Save data to external storage
Save as txt files¶
To save a Spatial DataFrame to some permanent storage such as Hive tables and HDFS, you can simply convert each geometry in the Geometry type column back to a plain String and save the plain DataFrame to wherever you want.
Use the following code to convert the Geometry column in a DataFrame back to a WKT string column:
SELECT ST_AsText(countyshape)
FROM polygondf
Then you can use any Spark writer to save this DataFrame.
df.write.format("YOUR_FORMAT").save("YOUR_PATH")
Note
Spatial SQL provides lots of functions to save the Geometry column, please read Spatial SQL API.
Save as GeoParquet¶
WherobotsDB can directly save a DataFrame with the Geometry column as a GeoParquet file. You need to specify geoparquet
as the write format. The Geometry type will be preserved in the GeoParquet file.
df.write.format("geoparquet").save(geoparquetoutputlocation + "/GeoParquet_File_Name.parquet")
To maximize the performance of WherobotsDB GeoParquet filter pushdown, we suggest that you sort the data by their geohash values (see ST_GeoHash) and then save as a GeoParquet file. An example is as follows:
SELECT col1, col2, geom, ST_GeoHash(geom, 5) as geohash
FROM spatialDf
ORDER BY geohash
WherobotsDB supports writing GeoParquet files with custom GeoParquet spec version and crs.
The default GeoParquet spec version is 1.0.0
and the default crs is null
. You can specify the GeoParquet spec version and crs as follows:
val projjson = "{...}" // PROJJSON string for all geometry columns
df.write.format("geoparquet")
.option("geoparquet.version", "1.0.0")
.option("geoparquet.crs", projjson)
.save(geoparquetoutputlocation + "/GeoParquet_File_Name.parquet")
If you have multiple geometry columns written to the GeoParquet file, you can specify the CRS for each column.
For example, g0
and g1
are two geometry columns in the DataFrame df
, and you want to specify the CRS for each column as follows:
val projjson_g0 = "{...}" // PROJJSON string for g0
val projjson_g1 = "{...}" // PROJJSON string for g1
df.write.format("geoparquet")
.option("geoparquet.version", "1.0.0")
.option("geoparquet.crs.g0", projjson_g0)
.option("geoparquet.crs.g1", projjson_g1)
.save(geoparquetoutputlocation + "/GeoParquet_File_Name.parquet")

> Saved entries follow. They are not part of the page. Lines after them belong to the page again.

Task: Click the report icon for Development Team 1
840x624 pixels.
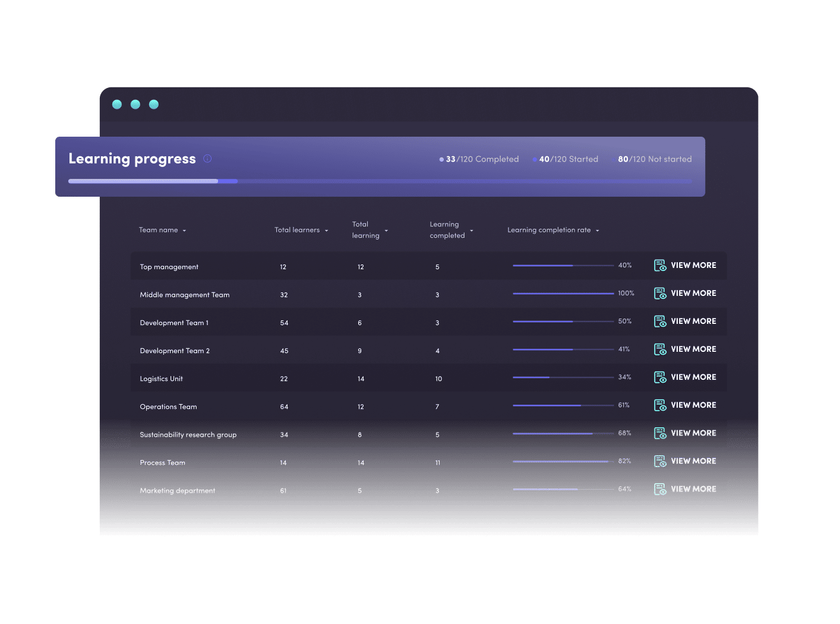Action: pyautogui.click(x=660, y=321)

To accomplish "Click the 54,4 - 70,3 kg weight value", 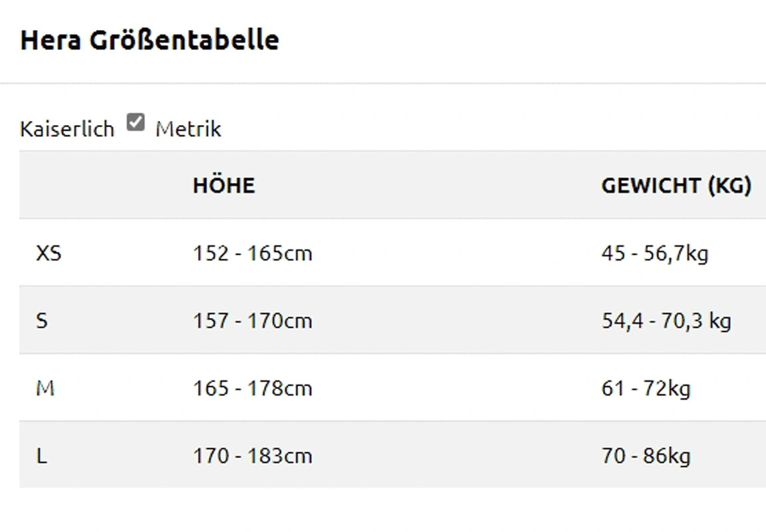I will [x=666, y=321].
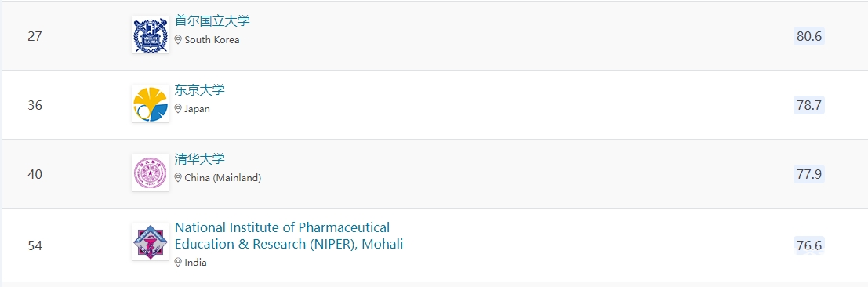Screen dimensions: 868x287
Task: Click rank number 54
Action: (x=35, y=245)
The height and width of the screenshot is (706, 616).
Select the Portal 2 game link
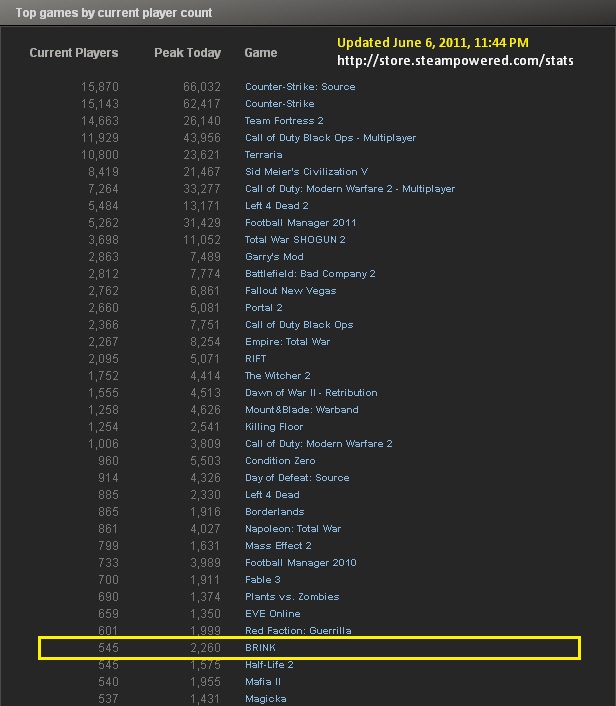point(263,308)
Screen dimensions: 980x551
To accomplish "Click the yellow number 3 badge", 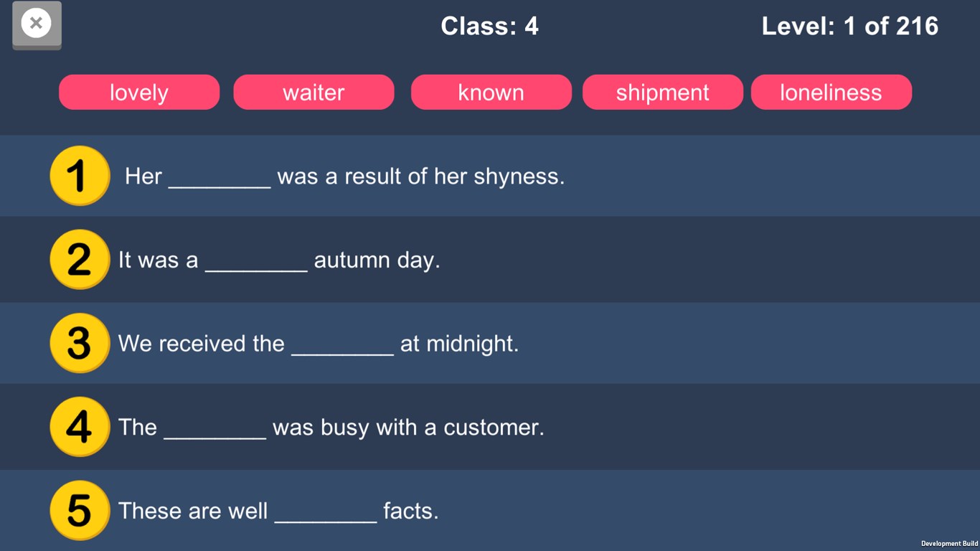I will click(80, 343).
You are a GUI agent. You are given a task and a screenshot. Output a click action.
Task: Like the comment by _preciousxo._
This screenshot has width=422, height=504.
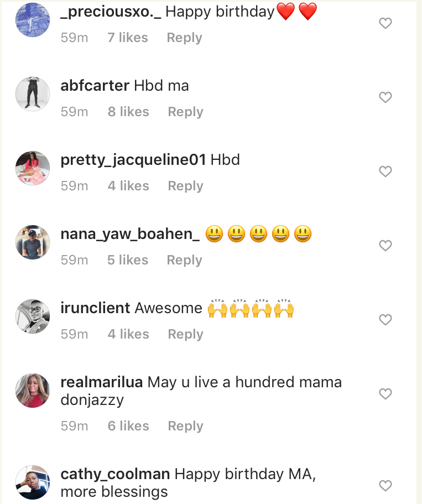(385, 23)
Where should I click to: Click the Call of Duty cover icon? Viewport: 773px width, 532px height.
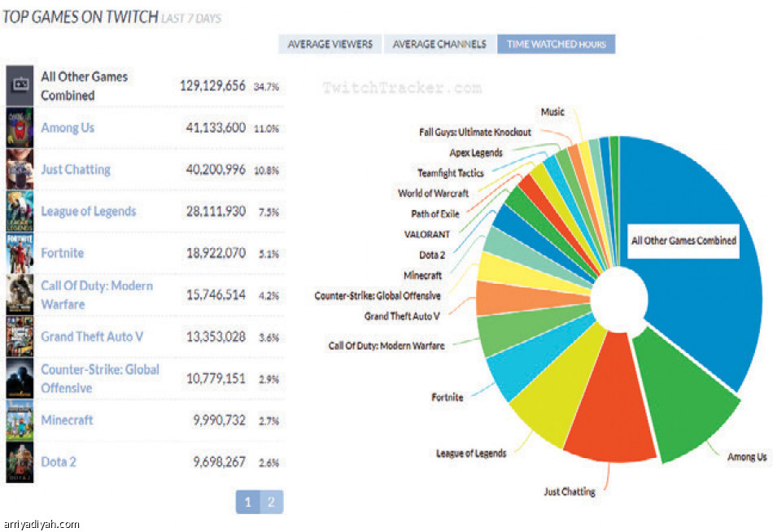click(20, 294)
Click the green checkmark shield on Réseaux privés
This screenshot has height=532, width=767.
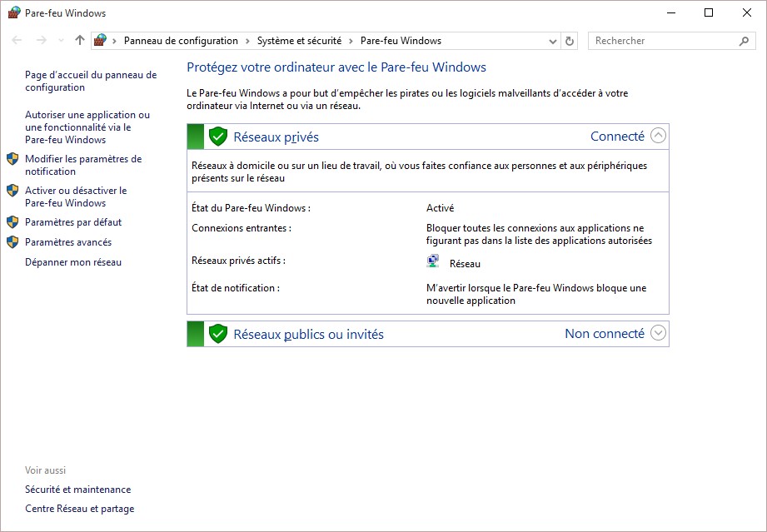(217, 136)
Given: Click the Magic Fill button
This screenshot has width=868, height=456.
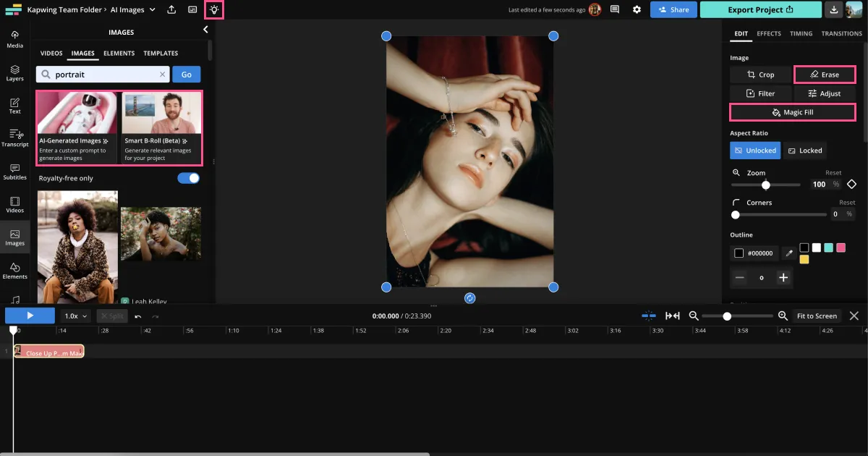Looking at the screenshot, I should (x=792, y=112).
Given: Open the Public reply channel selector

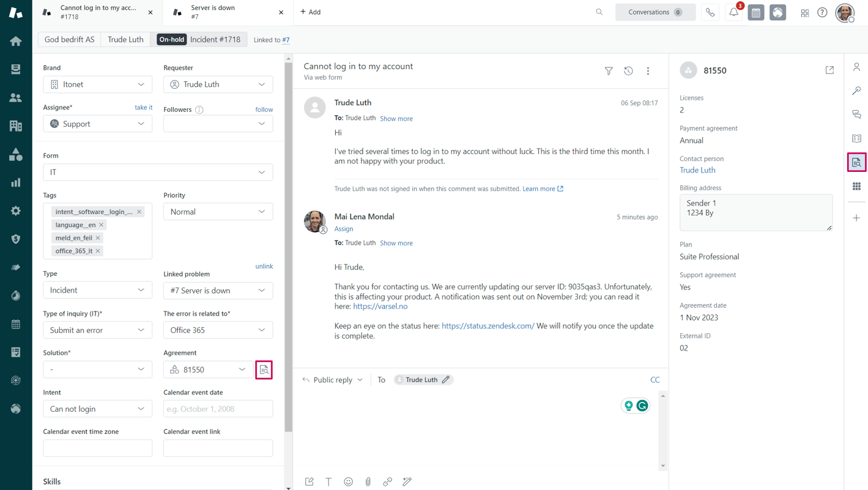Looking at the screenshot, I should pyautogui.click(x=332, y=379).
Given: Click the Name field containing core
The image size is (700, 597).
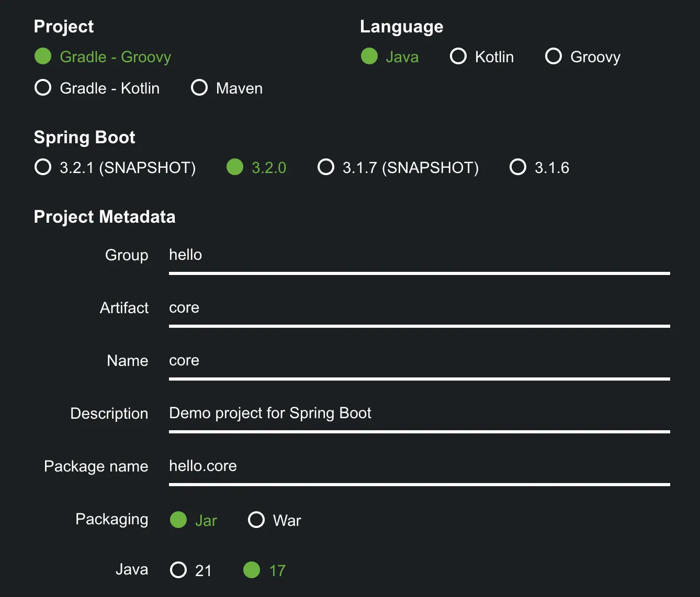Looking at the screenshot, I should point(419,361).
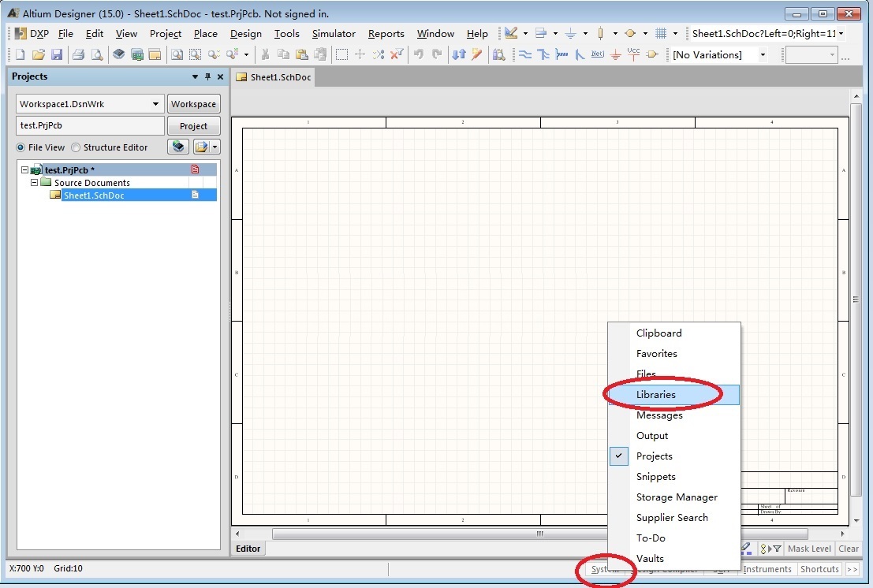873x588 pixels.
Task: Click the GND power port icon
Action: click(615, 54)
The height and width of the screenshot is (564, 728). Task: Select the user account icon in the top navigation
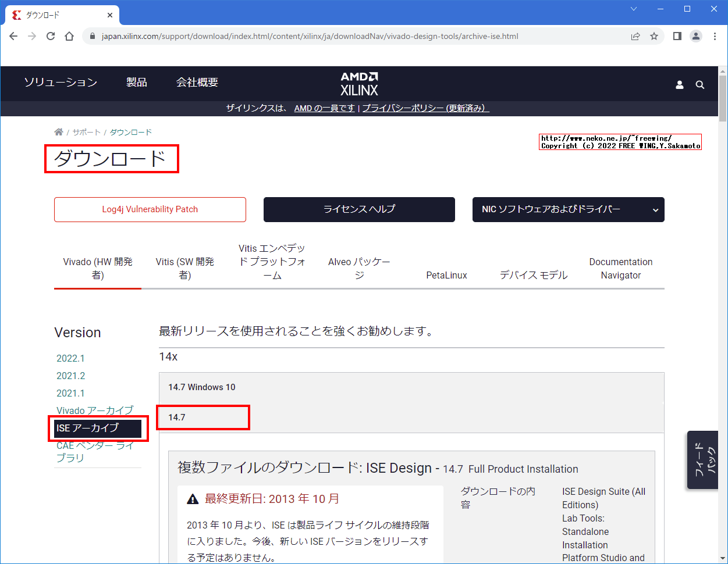coord(679,84)
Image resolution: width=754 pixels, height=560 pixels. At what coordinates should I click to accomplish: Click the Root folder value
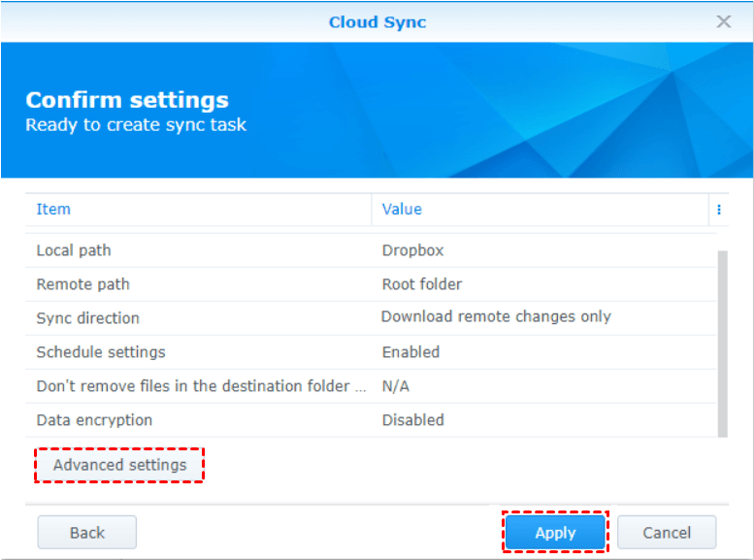422,284
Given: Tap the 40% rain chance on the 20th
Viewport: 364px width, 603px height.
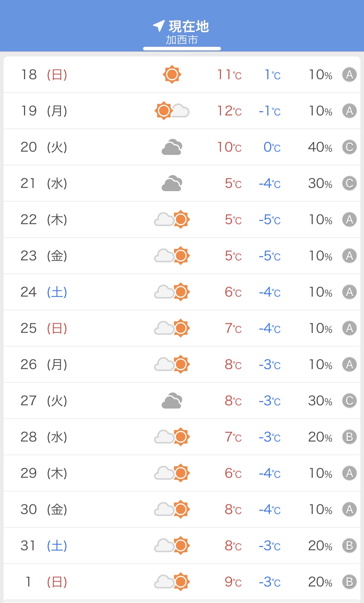Looking at the screenshot, I should tap(320, 147).
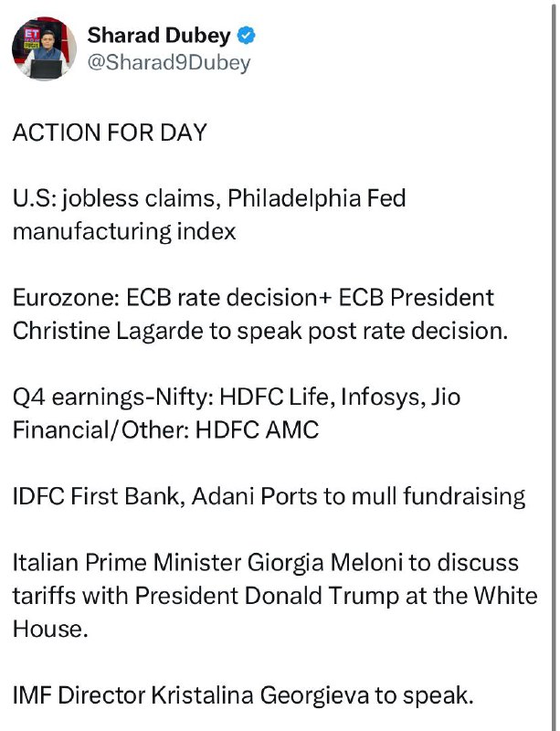This screenshot has width=560, height=731.
Task: Click the name Giorgia Meloni
Action: 324,562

The value of geoparquet.crs
and geoparquet.crs.<column_name>
can be one of the following:
"null"
: Explicitly settingcrs
field tonull
. This is the default behavior.""
(empty string): Omit thecrs
field. This implies that the CRS is OGC:CRS84 for CRS-aware implementations."{...}"
(PROJJSON string): Thecrs
field will be set as the PROJJSON object representing the Coordinate Reference System (CRS) of the geometry. You can find the PROJJSON string of a specific CRS from here: https://epsg.io/ (click the JSON option at the bottom of the page). You can also customize your PROJJSON string as needed.
Please note that WherobotsDB currently cannot set/get a projjson string to/from a CRS. Its geoparquet reader will ignore the projjson metadata and you will have to set your CRS via ST_SetSRID
after reading the file.
Its geoparquet writer will not leverage the SRID field of a geometry so you will have to always set the geoparquet.crs
option manually when writing the file, if you want to write a meaningful CRS field.
Due to the same reason, WherobotsDB geoparquet reader and writer do NOT check the axis order (lon/lat or lat/lon) and assume they are handled by the users themselves when writing / reading the files. You can always use ST_FlipCoordinates
to swap the axis order of your geometries.
Save as GeoJSON¶
The GeoJSON data source in WherobotsDB can be used to save a Spatial DataFrame to a single-line JSON file, with geometries written in GeoJSON format.
df.write.format("geojson").save("YOUR/PATH.json")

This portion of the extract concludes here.